COMMENTARY

New Standard of Care for Prescribing Opioids

Carolyn Buppert, MSN, JD

Disclosures

April 16, 2015

In This Article

Guideline Specifics and Common Elements

The guidelines differ a bit, but there are some common elements found in most of the guidelines for the evaluation and management of a patient with chronic, non-cancer pain when an opioid medication is being considered.

Initial Patient Evaluation

  • Conduct and document a pain history, a medical history, and family/social history, at minimum.

  • Perform and document a physical examination.

  • Check the state's prescription drug monitoring program site to determine whether the patient has been getting prescriptions filled for opioids. States differ in their requirements that clinicians use the prescription drug monitoring program; in some states it is mandatory, while in others it is encouraged.

  • Use one of the accepted tools to determine the patient's level of risk for abuse. An example of such a tool is the opioid risk tool (ORT).

  • Conduct a urine drug screen.

  • Pregnancy test must be negative.

  • If the patient already is on opioids, obtain records from the patient's previous provider.

  • Establish and document a diagnosis that justifies the prescription.

Choice of Medication

  • Try a nonopioid first, such as a nonsteroidal anti-inflammatory drug. Document the trial.

  • Avoid methadone, unless you are working in a methadone treatment/maintenance program.

  • Use an online morphine milligram equivalent (MME) calculator to arrive at the MME for the patient's dose. If reaching 120 MME/day, taper the dose or obtain a pain specialist's consultation. (Some guidelines have a lower threshold and some have a higher threshold.)

Negotiation With the Patient

  • Tell patients that pain medication prescriptions are a trial, to last no longer than 90 days, unless improvement is documented. This will necessitate the setting of treatment goals and monitoring for improvement.

  • Write a treatment plan, including the patient's goals of care and the patient's agreement to take the drug as ordered, safeguard the supply, not obtain medication from another provider, and give at least 72 hours of notice before refills are needed. The patient also should agree to urine testing, agree not to share the medication with others, and agree that the treatment is a 90-day trial, without promise of continuation.

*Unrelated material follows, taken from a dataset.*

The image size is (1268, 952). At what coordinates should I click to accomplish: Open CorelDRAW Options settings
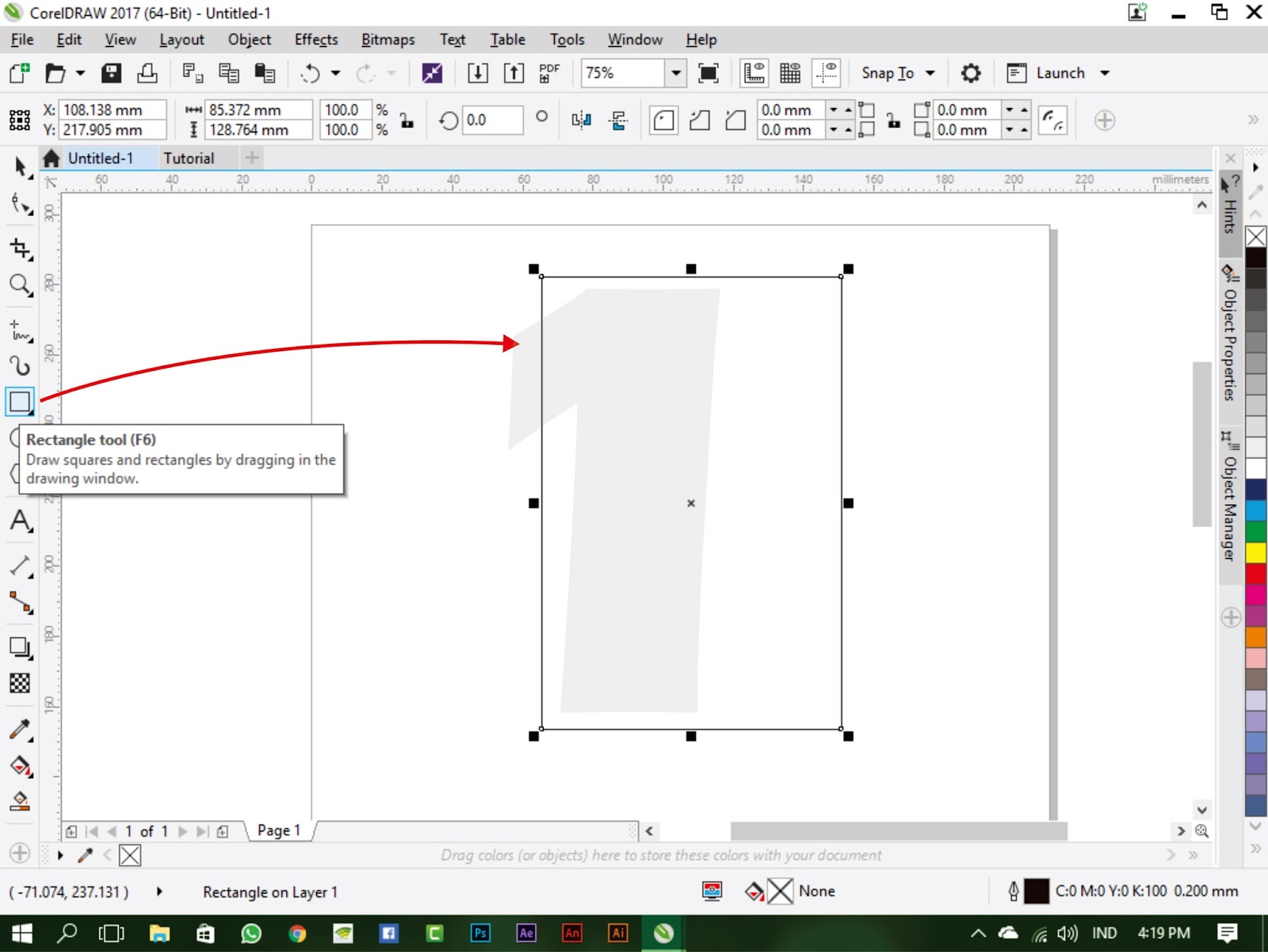click(971, 73)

  • Obtain informed consent, in writing, to the risks of treatment.

Monitoring

  • Conduct monthly visits at which time the patient's progress is documented.

  • At each visit, assess the 5 A's:

    • Analgesia

    • Activity (function, overall quality of life)

    • Adverse events

    • Aberrant behavior

    • Affect

  • Use accepted tools to measure pain intensity, functional status, mental health, and level of disability, to assess improvement or lack thereof, and document results.

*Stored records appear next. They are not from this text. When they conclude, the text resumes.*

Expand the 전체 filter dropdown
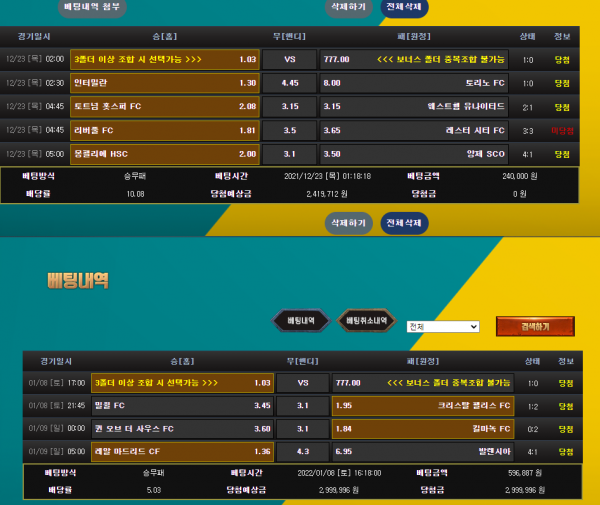443,327
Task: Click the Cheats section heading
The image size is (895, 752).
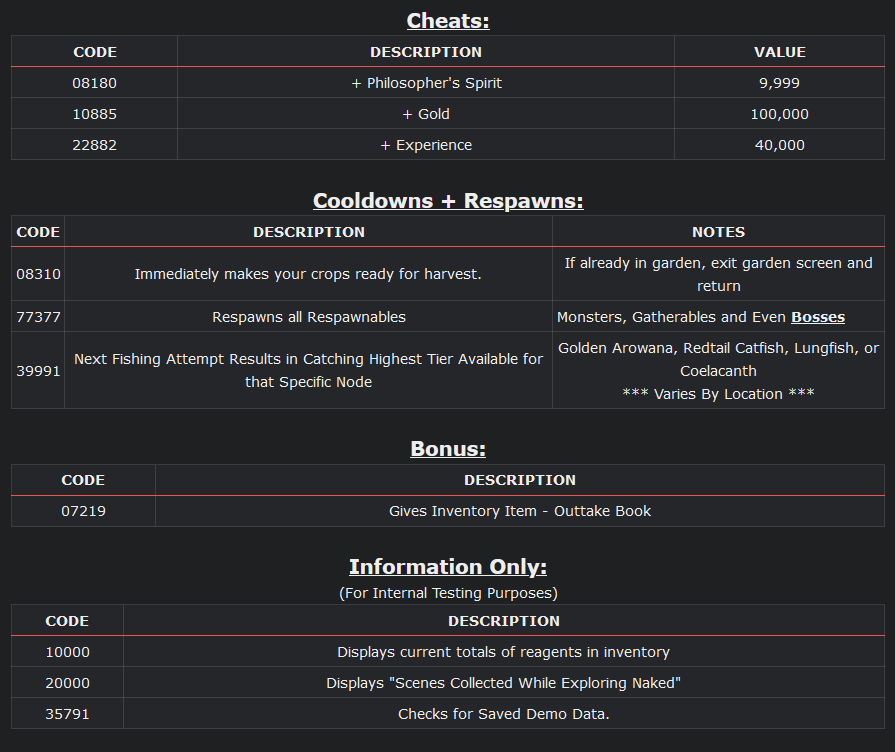Action: 448,20
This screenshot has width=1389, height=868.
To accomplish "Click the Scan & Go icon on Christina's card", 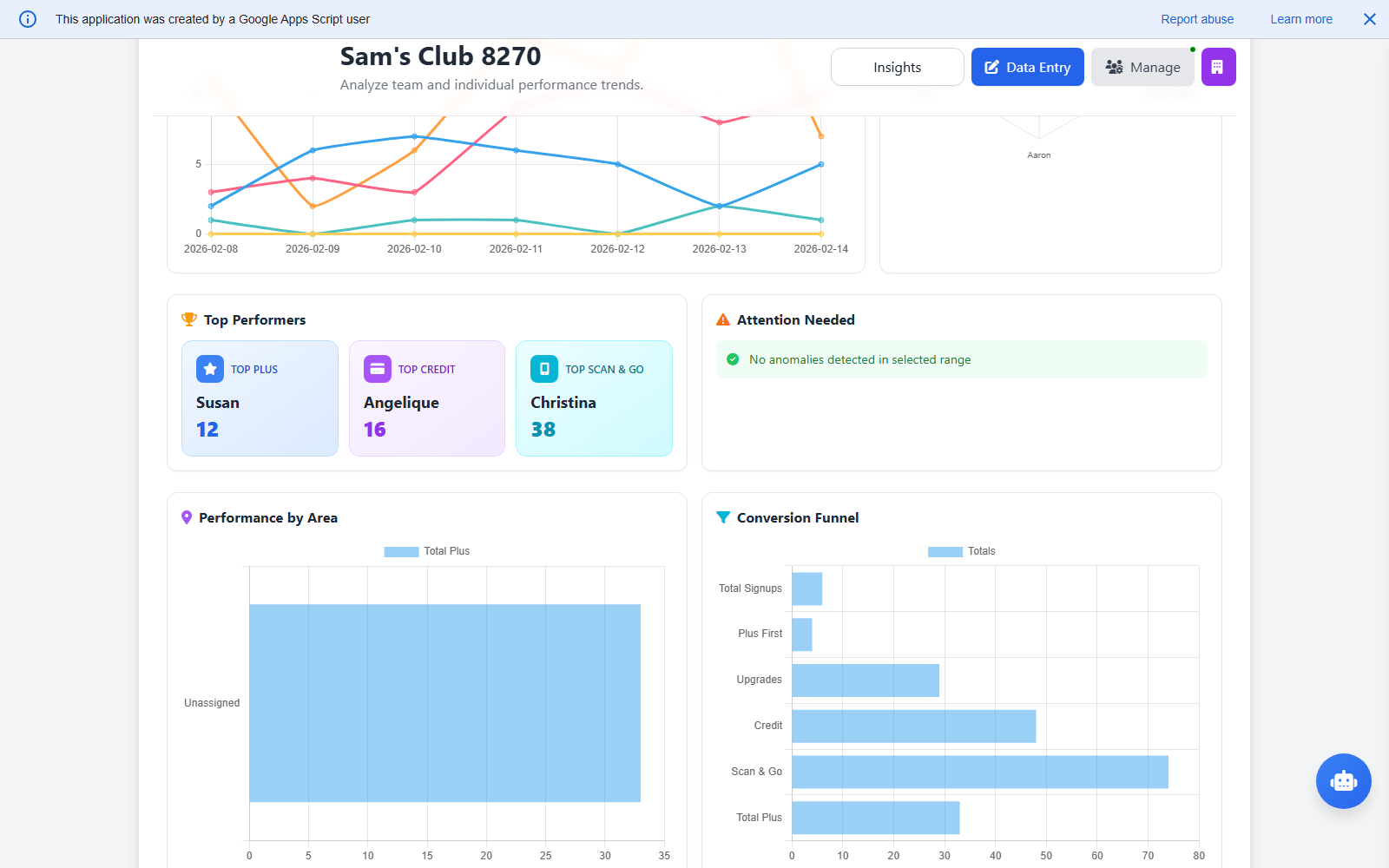I will (544, 368).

  • Taper and discontinue the treatment if the patient's pain fails to improve within 90 days, if there are intolerable side effects, quality of life does not improve, functioning deteriorates, or there is aberrant medication abuse.

The implication of the new guidelines is that clinicians should select a set of guidelines and follow them. Check to see whether your state health department or medical board has published pain management or opioid prescribing guidelines, and use one of those to guide your practice. If there is no applicable state or medical board guideline, use one of the pain society's guidelines or the American Academy of Neurology guidelines.

Many states have laws, in addition to guidelines, dictating clinician behavior when prescribing controlled substances. Clinicians should check with their state's health department about their state's requirements for prescribing, and should follow any regulations. If a clinician has well-established patients whose evaluation and management don't conform with the new guidelines, steps should be taken to bring those patients' treatment into compliance with at least one relevant set of guidelines.